O Índice de Preços ao Produtor (IPP), que mede a evolução dos preços na porta de fábrica, registrou alta de 0,53% em agosto, ante julho. O indicador apurado pelo Instituto Brasileiro de Geografia e Estatística (IBGE) acumula alta de 5,59% nos oito primeiros meses do ano – recorde para um mês de agosto – e de 7,53% em 12 meses.

Em agosto, assim como no mês de julho, houve aumento de preços em 16 dos 23 setores da indústria da transformação que compõem o índice. As atividades que aceleraram o indicador foram alimentos, refino de petróleo e metalurgia.

Influência no IPP

Os alimentos continuaram sendo a maior influência no avanço do IPP em agosto. O aumento de 2,04% nos preços alimentícios puxou a alta de 0,53% do índice no mês passado. Quatro produtos foram responsáveis por 45% dessa alta do setor.

A principal pressão altista continua vindo, sobretudo, da quebra na safra da soja nos Estados Unidos e por elevações de preços do produto no mercado internacional. Em agosto, ficaram mais caros as tortas, bagaços, farelos e outros resíduos da extração do óleo de soja, o óleo refinado e também o arroz. “Além da soja e derivados, o arroz apareceu pela primeira vez influenciando o índice. Isso mostra a importância dos problemas climáticos que reduziram a safra do Rio Grande do Sul”, disse Alexandre Brandão, gerente do IPP.

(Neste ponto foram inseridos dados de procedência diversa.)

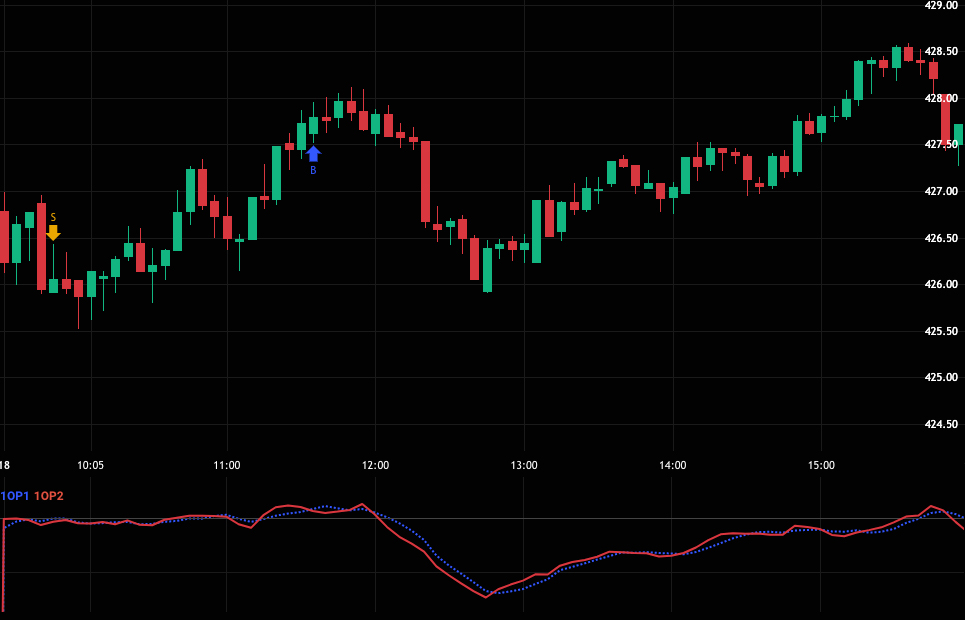The image size is (965, 620).
Task: Click the 15:00 time axis label
Action: (821, 465)
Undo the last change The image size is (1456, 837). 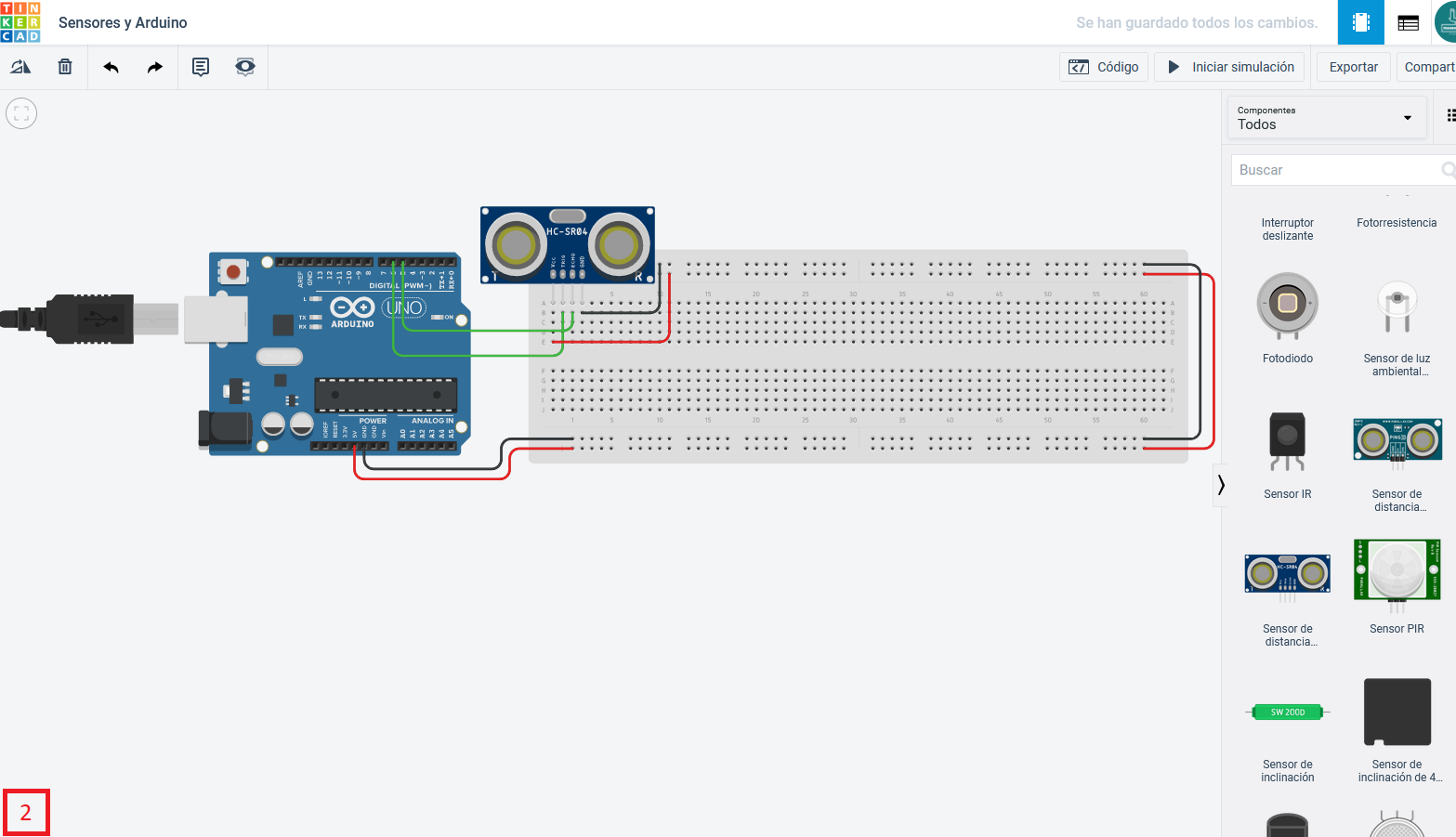(x=110, y=66)
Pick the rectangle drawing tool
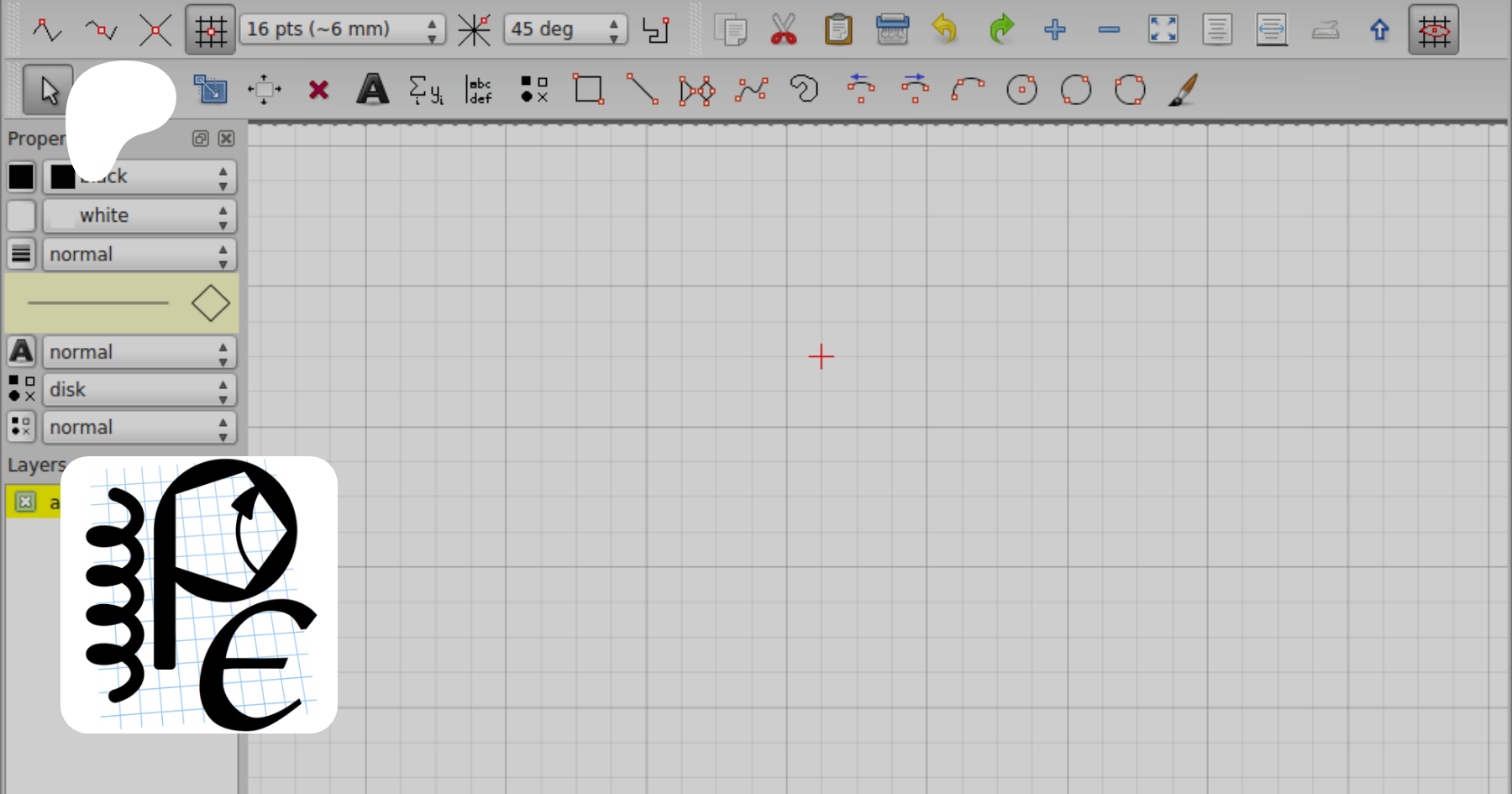The height and width of the screenshot is (794, 1512). pos(588,89)
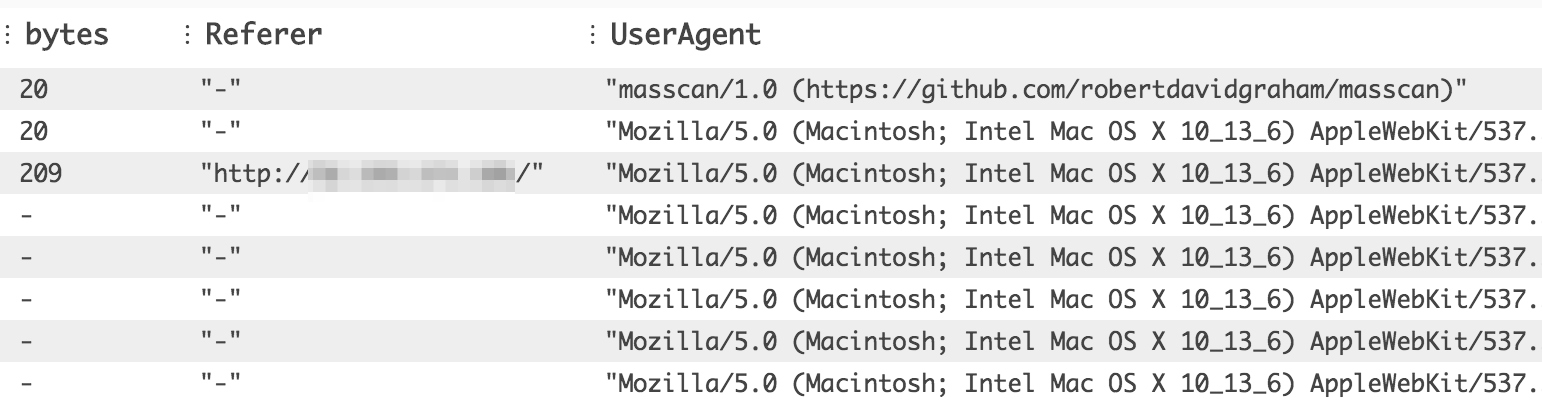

O suco de laranja contrabalançou as altas da soja e do arroz, impedindo um maior aumento dos preços de alimentos.

O setor de metalurgia foi um dos destaques, com uma reversão na curva de preços: após uma variação negativa de em julho (-1,20%), houve avanço de 0,82% em agosto. O que puxou a taxa foi o aumento no preço do lingote de aço.